10

I have my Regular Expression /'(.*)(?:(?:'\s*,\s*)|(?:'\)))/
and my test code ('He said, "You're cool."' , 'Rawr')
(My test code simulates parameters being passed into a function.)

I will explain my Regular Expression as I understand it and hopefully a few of you can shed some light on my problem.

1)/' means at the beginning of the matched string, there needs to be '

2)(.*) means capture any character except \n 0 or more times

3)(?:(?:4)|(?:5)) means don't capture but try to do step 4 and if it doesn't work try step 5

4)(?:'\s*,\s*) means don't capture but there needs to be a ' with 0 or more whitespace characters followed by a , with 0 or more whitespace characters

5)(?:'\)) means don't capture but there needs to be ')

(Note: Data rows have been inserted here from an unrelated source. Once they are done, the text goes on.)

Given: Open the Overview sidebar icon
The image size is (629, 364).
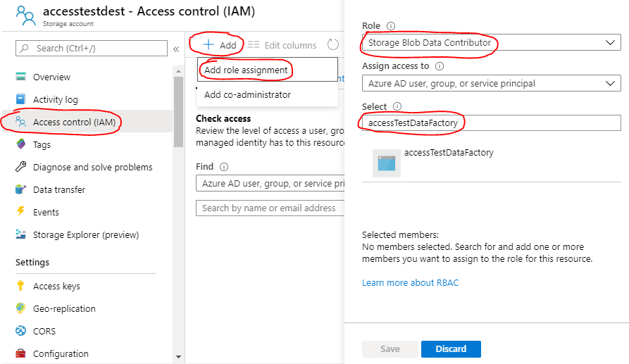Looking at the screenshot, I should tap(20, 77).
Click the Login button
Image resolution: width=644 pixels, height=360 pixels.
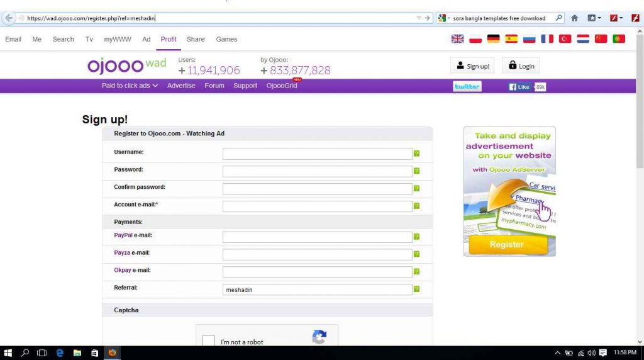pyautogui.click(x=521, y=66)
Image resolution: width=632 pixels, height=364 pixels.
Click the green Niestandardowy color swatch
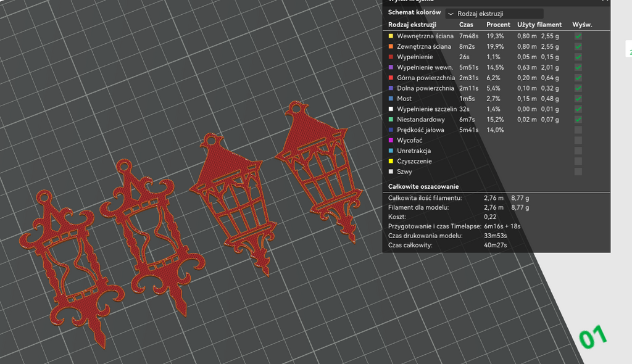[391, 119]
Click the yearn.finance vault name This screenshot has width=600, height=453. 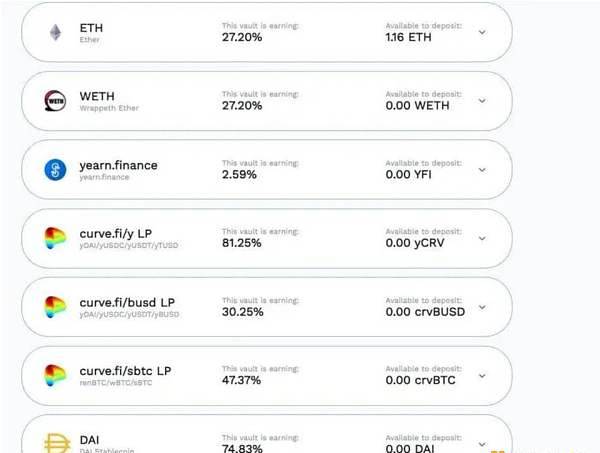pyautogui.click(x=118, y=165)
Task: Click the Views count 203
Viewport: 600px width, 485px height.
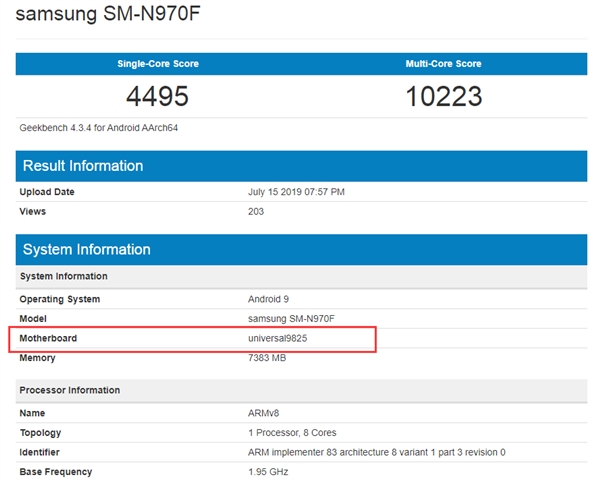Action: coord(256,211)
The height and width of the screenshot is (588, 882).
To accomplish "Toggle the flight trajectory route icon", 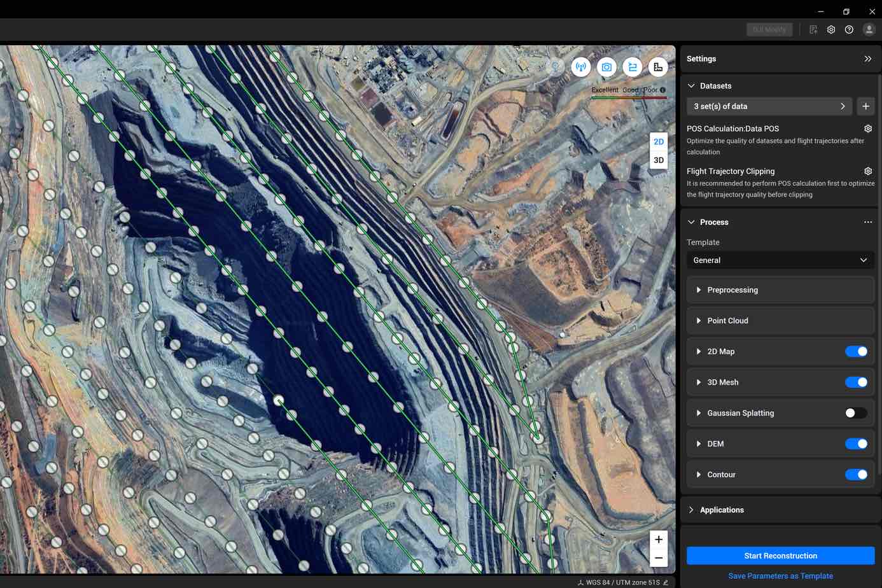I will click(x=632, y=67).
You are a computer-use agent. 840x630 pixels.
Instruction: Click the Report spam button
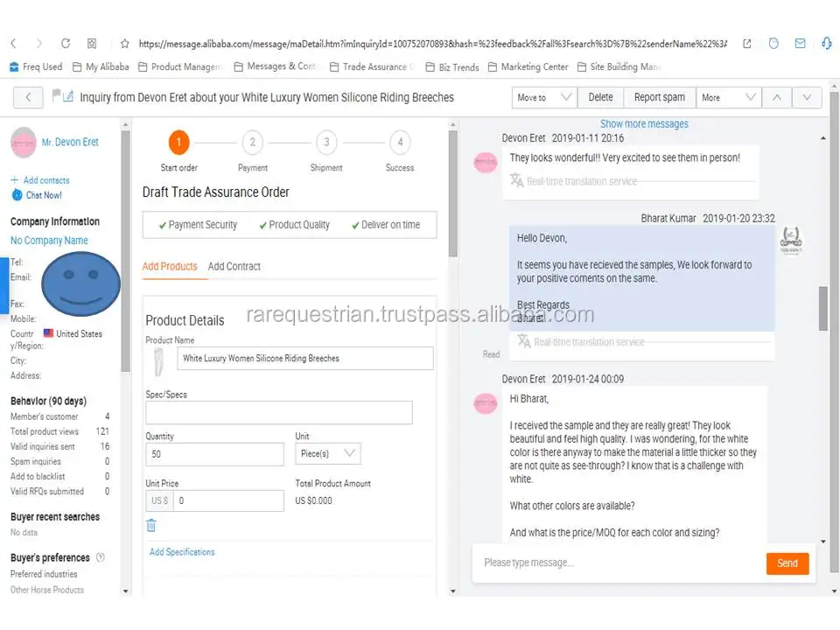(x=660, y=98)
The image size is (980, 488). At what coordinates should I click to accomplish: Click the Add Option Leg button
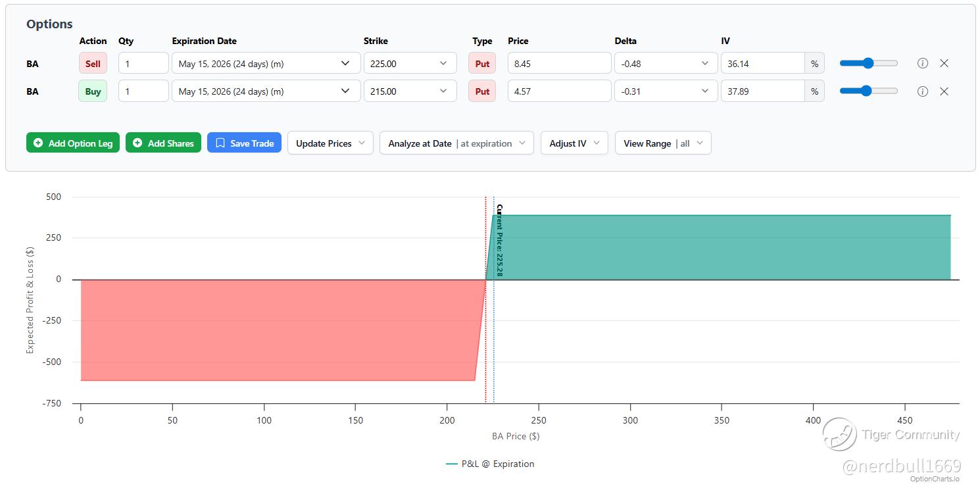(73, 143)
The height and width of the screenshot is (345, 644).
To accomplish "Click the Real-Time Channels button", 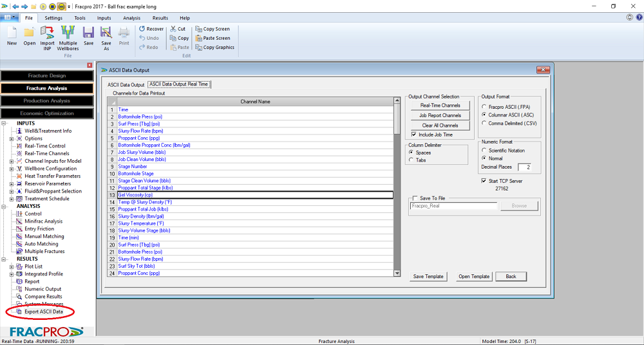I will pyautogui.click(x=440, y=106).
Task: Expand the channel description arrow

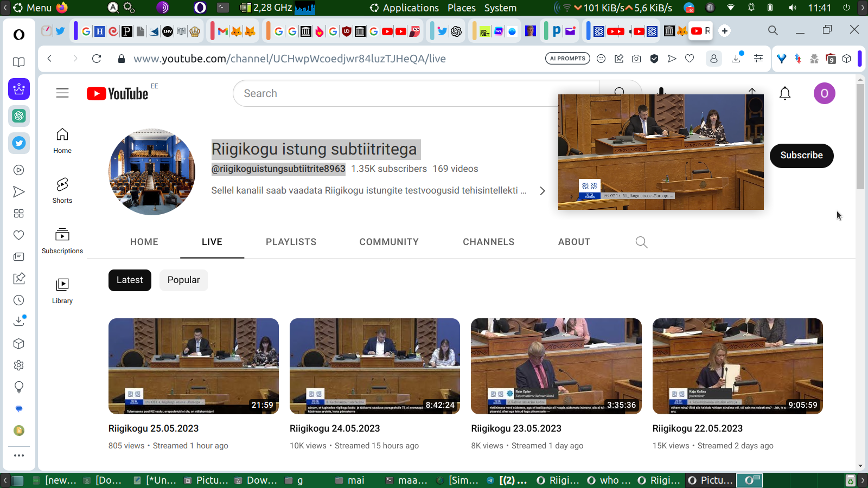Action: click(x=542, y=191)
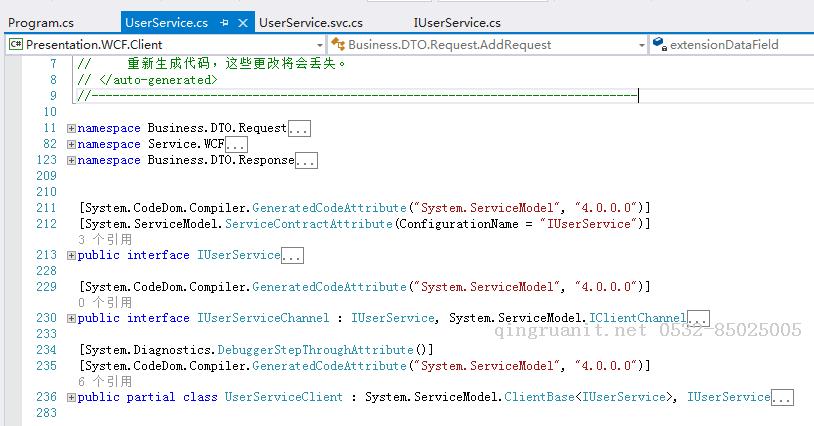Click the collapsed ellipsis box after Service.WCF
The height and width of the screenshot is (426, 814).
click(236, 145)
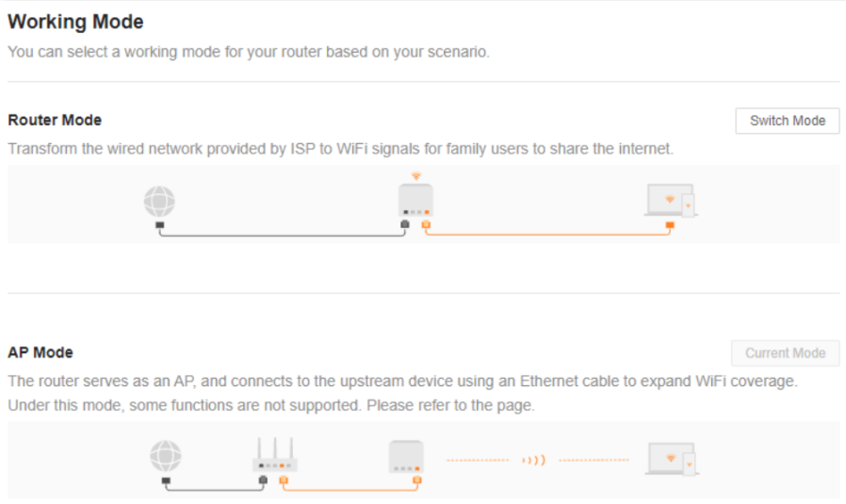
Task: Click the 'Please refer to the page' text
Action: pos(450,405)
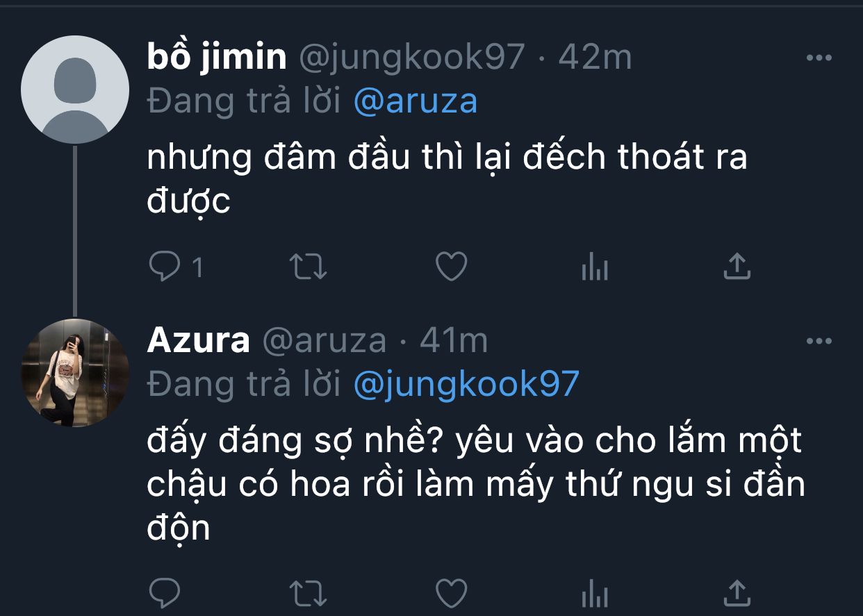This screenshot has height=616, width=863.
Task: Like bồ jimin's tweet
Action: click(451, 267)
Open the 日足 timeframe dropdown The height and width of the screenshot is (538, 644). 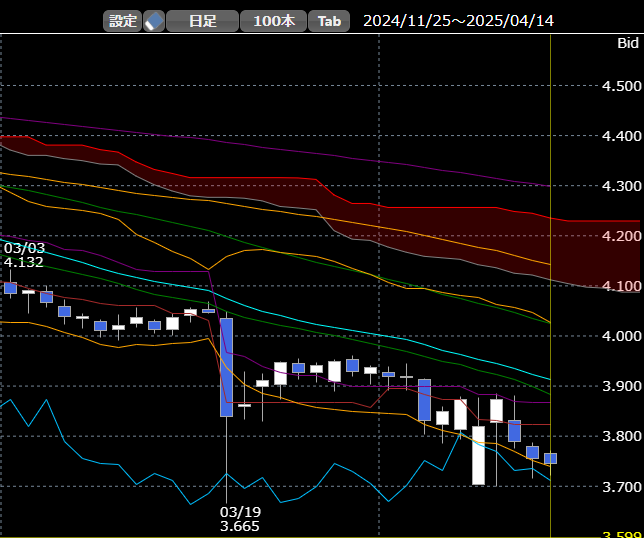click(x=202, y=21)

So it seems that it should return this (and this is what I want):
'+He said, "You're cool."+' ,
But it returns:
'+He said, "You're cool."' , 'Rawr+')

If I change my test code to ('He said, "You're cool."' , 'Rawr' (no end parenthesis) it returns what I want, but as soon as I add that last parenthesis, then it seems that my OR operator does whatever it wants to. I want it to test first if there is a comma, and break there if there is one, and if there is not one check for a parenthesis.

I've tried switching the spots of step 4 and step 5, but still the OR operator seems to always default to the (?:'\)) side. How can I match the shortest amount possible?

Aust
  • 10,892
  • 11
  • 41
  • 70
  • Beginning of string would be `/^`, not `/`, fwiw. Personally I'm not convinced I'd use a regex for what it is you're trying to do, but rather a small parser. Confusing regex is confusing. – Dave Newton Aug 29 '12 at 16:10
  • @DaveNewton - Yes I know that. That's why I said at the beginning of the matched string. Maybe I should've said at the beginning of the matched portion of the string. Or when it starts the match it needs to begin with a `'`. – Aust Aug 29 '12 at 16:12

1 Answers1

20

I don't think your problem is the OR operator, but the greediness of the .*. It will match your full string, and then back-track until the following expressions match. The first match in this backtracking process will be 'He said, "You're cool."' , 'Rawr+'). Try .*? instead!

Bergi
  • 513,640
  • 108
  • 821
  • 1,164